Due to a faulty depth gauge, in 1989 Hasenmayer surfaced too quickly after a dive in the Wolfgangsee, a lake in Austria. His short decompression resulted in the bends, causing paralysis, but his colleagues immediately placed him in a waiting decompression chamber, and initially the paralysis was reversed. However, the emergency physicians at the hospital in Graz again decompressed Hasenmayer too quickly. Since that time he has been a paraplegic. Hasenmayer did not give up diving, but since 1996 has used a submersible, the Speleonaut, designed and built by Hasenmayer and his friend Konrad Gehringer, to explore the Blauhöhle.

In 2001 Hasenmayer reached the Mörikedom chamber of the Blauhöhle in the Speleonaut. In 2004 he reached a point beyond the Mörikedom 1800 m into the mountain. In the same year he discovered two more large chambers in the Blauhöhle: the Mittelschiff (or "nave") and the Äonendom. For the last several years the Blautopf cave system has been explored by the Arbeitsgemeinschaft Blautopf (Blautopf Study Group, or Consortium), a team of cave divers led by Hasenmayer. The most recent fatal accident in the Blautopf occurred in 2003, killing Bernd Aspacher, a member of Hasenmayer's team.

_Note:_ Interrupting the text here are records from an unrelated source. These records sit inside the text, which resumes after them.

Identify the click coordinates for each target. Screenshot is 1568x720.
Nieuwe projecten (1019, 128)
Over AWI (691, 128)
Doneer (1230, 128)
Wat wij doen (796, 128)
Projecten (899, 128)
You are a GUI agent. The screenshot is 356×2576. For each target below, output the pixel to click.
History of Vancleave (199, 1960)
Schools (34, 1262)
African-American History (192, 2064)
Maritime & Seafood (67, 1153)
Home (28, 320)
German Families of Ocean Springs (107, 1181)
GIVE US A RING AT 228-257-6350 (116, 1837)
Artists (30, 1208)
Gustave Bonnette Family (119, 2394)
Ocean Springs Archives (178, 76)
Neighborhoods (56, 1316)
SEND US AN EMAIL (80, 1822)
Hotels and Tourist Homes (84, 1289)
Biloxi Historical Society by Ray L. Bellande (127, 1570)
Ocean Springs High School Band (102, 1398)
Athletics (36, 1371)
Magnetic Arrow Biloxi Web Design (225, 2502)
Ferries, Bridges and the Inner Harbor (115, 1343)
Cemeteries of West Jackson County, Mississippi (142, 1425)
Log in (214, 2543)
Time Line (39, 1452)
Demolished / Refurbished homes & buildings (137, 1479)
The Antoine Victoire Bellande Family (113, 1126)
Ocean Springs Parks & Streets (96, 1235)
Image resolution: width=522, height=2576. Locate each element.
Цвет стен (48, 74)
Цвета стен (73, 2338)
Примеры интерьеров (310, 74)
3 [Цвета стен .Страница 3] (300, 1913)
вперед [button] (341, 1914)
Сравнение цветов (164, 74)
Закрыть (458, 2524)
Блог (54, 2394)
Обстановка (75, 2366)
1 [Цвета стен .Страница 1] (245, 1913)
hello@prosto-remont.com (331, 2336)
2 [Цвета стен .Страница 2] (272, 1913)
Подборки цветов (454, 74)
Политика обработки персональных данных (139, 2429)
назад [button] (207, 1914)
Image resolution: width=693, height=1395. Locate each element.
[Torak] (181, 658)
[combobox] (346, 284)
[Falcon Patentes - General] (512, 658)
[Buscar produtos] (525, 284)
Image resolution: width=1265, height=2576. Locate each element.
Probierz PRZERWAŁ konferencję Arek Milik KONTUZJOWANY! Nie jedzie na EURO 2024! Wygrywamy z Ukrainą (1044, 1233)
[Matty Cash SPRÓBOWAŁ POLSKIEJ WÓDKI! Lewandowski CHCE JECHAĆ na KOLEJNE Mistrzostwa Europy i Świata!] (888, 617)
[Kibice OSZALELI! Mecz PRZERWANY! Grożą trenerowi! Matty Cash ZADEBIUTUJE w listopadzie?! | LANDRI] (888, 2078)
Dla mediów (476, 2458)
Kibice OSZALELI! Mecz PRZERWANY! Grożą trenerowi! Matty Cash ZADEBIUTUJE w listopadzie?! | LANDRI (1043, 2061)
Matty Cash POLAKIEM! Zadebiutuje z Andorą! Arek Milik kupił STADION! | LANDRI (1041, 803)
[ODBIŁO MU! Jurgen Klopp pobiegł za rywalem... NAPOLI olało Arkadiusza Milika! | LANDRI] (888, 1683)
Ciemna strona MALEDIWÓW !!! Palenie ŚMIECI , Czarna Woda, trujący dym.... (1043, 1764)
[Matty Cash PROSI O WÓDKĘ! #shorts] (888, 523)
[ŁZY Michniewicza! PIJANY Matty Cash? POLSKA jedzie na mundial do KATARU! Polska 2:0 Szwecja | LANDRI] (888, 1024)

Hasenmayer developed a controversial theory on the subject of karst formation in Southern Germany. According to this theory, the Blauhöhle was formed between 25 million and 100 million years ago, much earlier than is currently believed. Therefore, the Blauhöhle could not drain to the original Danube Valley, today the Blau, and must have drained much farther south. Since these caves are deep enough to contain large quantities of thermal water, this could lead to the recovery of geothermal energy which could be used to solve energy problems in Southern Germany. As an indication of the cave's age, Hasenmayer claimed that underwater stalactites at the back of the cave were several million years old, but scientific investigation of a drip stone yielded an age of well under 10,000 years. Hasenmayer's theory was published in 1986, but many scientists are sceptical of his claim.

Hasenmayer has been awarded the Order of Merit of the Federal Republic of Germany.

== Personal life ==
Hasenmayer met his life partner Gaby Barth at a clinic during his rehabilitation from his decompression accident. They live in Birkenfeld, near Pforzheim.